A cette époque, les moyens techniques de génie civil était limités. On disposait de quelques engins mécaniques trop lourd pour être acheminé en altitude. Les moyens de transport pour l'altitude étaient la force animal et l'usage des élingues, filins, torons pour faire cheminer des pièces lourdes sur de petites distances, les wagonnets sur rail, et le téléphérique pour faire parvenir le matériel et les pièces lourdes. La pierre extraite sur place par explosif et taillée pour faire les parements du barrage était acheminée par wagonnet. Le ferraillage et le ciment pour faire le béton sur place arrivaient par le monte-charge.

La construction du barrage d'Izourt fut marquée par un accident dramatique au cours du mois de mars 1939. Une tempête particulièrement violente contraignit à interrompre les travaux. Le 24 mars 1939, à 7 h 30, la tempête redoublait de vigueur. Balayés par de puissantes rafales de vent, deux bâtiments fragilisés par le poids de la neige accumulée s'effondraient. Immédiatement, les premiers secours s'organisèrent sur place, malgré des conditions météorologiques extrêmes. Les installations électriques avaient été endommagées. Il fallut attendre le début de l'après-midi pour que les premiers secours puissent intervenir en empruntant le téléphérique.

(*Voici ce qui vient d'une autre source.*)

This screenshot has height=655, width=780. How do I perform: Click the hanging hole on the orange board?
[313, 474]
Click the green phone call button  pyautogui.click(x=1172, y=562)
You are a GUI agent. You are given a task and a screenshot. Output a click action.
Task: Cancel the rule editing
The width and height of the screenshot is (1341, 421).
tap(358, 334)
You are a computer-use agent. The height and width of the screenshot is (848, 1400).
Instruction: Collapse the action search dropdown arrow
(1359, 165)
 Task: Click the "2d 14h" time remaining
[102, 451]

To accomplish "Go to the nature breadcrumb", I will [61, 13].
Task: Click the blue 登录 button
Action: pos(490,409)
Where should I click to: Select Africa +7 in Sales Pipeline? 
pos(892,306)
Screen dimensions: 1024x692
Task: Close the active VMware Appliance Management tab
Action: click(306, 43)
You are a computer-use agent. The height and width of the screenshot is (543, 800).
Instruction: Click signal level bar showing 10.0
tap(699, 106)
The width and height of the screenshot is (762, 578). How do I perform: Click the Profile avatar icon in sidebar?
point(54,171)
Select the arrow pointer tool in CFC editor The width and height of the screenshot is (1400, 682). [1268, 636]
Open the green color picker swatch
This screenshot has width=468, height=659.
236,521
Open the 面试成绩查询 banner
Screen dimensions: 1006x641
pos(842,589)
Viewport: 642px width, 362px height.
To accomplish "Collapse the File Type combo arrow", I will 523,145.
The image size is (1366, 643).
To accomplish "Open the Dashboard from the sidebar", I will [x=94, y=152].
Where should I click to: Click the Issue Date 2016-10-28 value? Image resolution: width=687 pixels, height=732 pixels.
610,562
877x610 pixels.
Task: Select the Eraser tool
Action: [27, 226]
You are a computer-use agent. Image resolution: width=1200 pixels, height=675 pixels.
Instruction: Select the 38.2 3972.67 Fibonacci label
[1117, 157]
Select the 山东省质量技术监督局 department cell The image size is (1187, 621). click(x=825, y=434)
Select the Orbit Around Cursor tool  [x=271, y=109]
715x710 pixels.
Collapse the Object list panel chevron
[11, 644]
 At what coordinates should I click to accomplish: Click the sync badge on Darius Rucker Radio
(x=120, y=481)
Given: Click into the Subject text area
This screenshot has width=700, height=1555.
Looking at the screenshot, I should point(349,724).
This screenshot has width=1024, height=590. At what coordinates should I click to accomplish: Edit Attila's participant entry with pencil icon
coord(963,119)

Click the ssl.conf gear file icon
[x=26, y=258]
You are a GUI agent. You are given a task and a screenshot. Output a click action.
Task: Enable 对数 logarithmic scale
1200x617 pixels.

Durant la journée du 25 mars 1939, l'évacuation des premiers blessés commença. Malgré une interruption du téléphérique due à une avalanche, dans la soirée, la décision d'évacuer le site fut prise par le préfet. Ce n'est que plusieurs jours plus tard, avec l'aide des skieurs de la 81e compagnie de Régiment d’Infanterie Alpine (RIA) de Montpellier, que les corps de toutes les victimes pourront être redescendus dans la vallée.

Cette catastrophe fit 31 morts, âgés de 23 à 52 ans. Tous seront enterrés dans le petit cimetière de Vicdessos. Parmi eux, 29 étaient italiens.

Privillégiant officiellement la fatalité, en mettant en avant la thèse de l'avalanche, ce n'est que récemment qu'il est admis la thèse de l'accident lié à l'effondrement des barraquements sous le poids de la neige accumulée.

Le barrage fut mis en eau en mai 1940.